-- Task goal --
All lines of the records below that contain the word "March" must be listed.

-- Information shown --

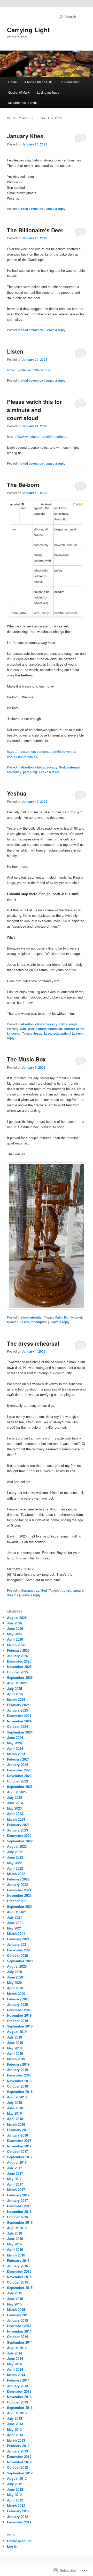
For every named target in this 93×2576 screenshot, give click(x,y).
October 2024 (17, 1726)
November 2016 (19, 2211)
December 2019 (19, 2009)
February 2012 (18, 2510)
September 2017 (20, 2156)
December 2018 (19, 2075)
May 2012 (14, 2494)
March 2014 (16, 2374)
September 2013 (20, 2407)
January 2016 (17, 2265)
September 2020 (20, 1960)
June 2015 (15, 2298)
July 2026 (14, 1623)
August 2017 (17, 2162)
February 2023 (18, 1824)
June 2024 (15, 1737)
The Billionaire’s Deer (35, 230)
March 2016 (16, 2255)
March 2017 (16, 2189)
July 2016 (14, 2233)
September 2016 (20, 2222)
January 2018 (17, 2135)
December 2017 (19, 2140)
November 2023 (19, 1775)
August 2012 (17, 2478)
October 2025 (17, 1672)
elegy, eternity (31, 1317)
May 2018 (14, 2113)
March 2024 (16, 1753)
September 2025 (20, 1677)
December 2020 (19, 1950)
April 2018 (15, 2118)
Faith (59, 1317)
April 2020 (15, 1987)
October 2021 (17, 1900)
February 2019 (18, 2064)
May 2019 (14, 2048)
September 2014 (20, 2342)
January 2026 (17, 1655)
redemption (61, 1033)
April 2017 (15, 2184)
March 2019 (16, 2058)
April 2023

-- Result of this task --
March 2014 (16, 2374)
March 2016 (16, 2255)
March 2017 (16, 2189)
March 2024 (16, 1753)
March 2019 (16, 2058)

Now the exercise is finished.